The classical hyperbola formula is ${x^2 \over a^2} - {y^2 \over b^2}=1$.
But if you integrate between the axes and the hyperbola you'll still get infinity.

Don't think I edited it, maybe I just posted at the same time as you.

Anyway, for approximation methods I have a few ideas, would any of them work? They are as follows:

- cut off the area above some point on the x and y-axis (say 10a)
- use a series expansion and take the limit of that instead of ln (you could have it approach 10a if necessary)
- integrate from some number sufficiently close to 0 instead of 0

Any thoughts?

If you cut of the area at some x and y, you get a finite value given by the natural logarithm.

If you make a series expansion instead of ln, you'll approximate the same result (if the series is convergent).

If you integrate from some number close to 0, you'll get a large value.
The closer the number is to 0, the closer the result is to infinity.

Which of these do you think would provide the best approximation (How would you go about cutting off the area at x=10a, y=10a?) Would perturbation methods help at all with this? Also, how would I find the area under a different type of hyperbola (is there a method that works for all hyperbolas that aren't in the form xy=a)? Thanks for all your help.

I'm starting to feel I'm patronizing, which I don't want to do.
But the best approximation for a finite part of the area is the natural logarithm.

If you want to do it for a different hyperbola formula, first you need to define which part of the area you want to know, and then you can set up a formula for that part (as long as that part is finite).
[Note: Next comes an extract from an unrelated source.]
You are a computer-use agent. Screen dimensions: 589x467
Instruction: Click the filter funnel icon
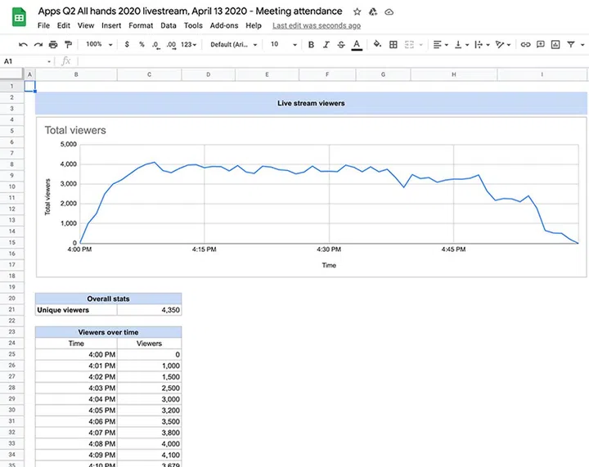coord(571,44)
If you want you can set it up in polar coordinates:
r=L/(1-e cos theta)
This is useful if you want to use Kepler's 2rd law, that says the area a mass sweeps per unit of time, is constant.

So if I were to cut of the area at the point 10a, the area would be approximately equal to ln(10a)?

joebohr said:
So if I were to cut of the area at the point 10a, the area would be approximately equal to ln(10a)?
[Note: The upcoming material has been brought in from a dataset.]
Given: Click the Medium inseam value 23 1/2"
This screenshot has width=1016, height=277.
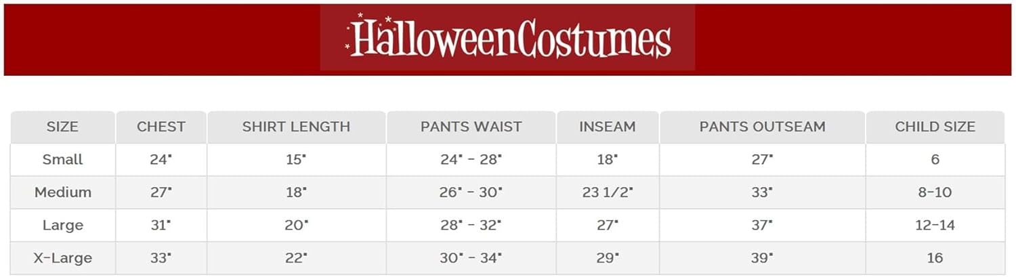Looking at the screenshot, I should click(607, 192).
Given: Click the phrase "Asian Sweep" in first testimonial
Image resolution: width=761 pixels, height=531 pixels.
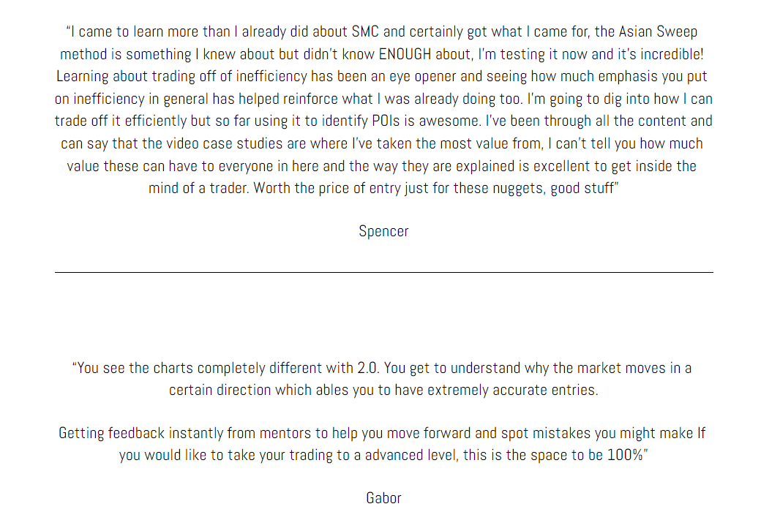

If you were to cut the area given by the hyperbola xy=a, at x=10a and at y=10a, it will be:

1 + 2a ln(10a).

Thanks, that's exactly what I wanted! Just curious as to how you got this result though. Also, when you said "If you want you can set it up in polar coordinates:
r=L/(1-e cos theta)" what is L?

It starts with the integral from 1 to 10a from a/x dx.
This is the area between x=1 and x=10a, which is a ln(10a).

Due to symmetry this has the same area as the one betwee y=1 and y=10a.

Add the square block between 0 and 1, and you get 1 + 2a ln(10a).

L is the semi-latus rectum.
See for instance:
http://en.wikipedia.org/wiki/Conic_section

Great, thanks!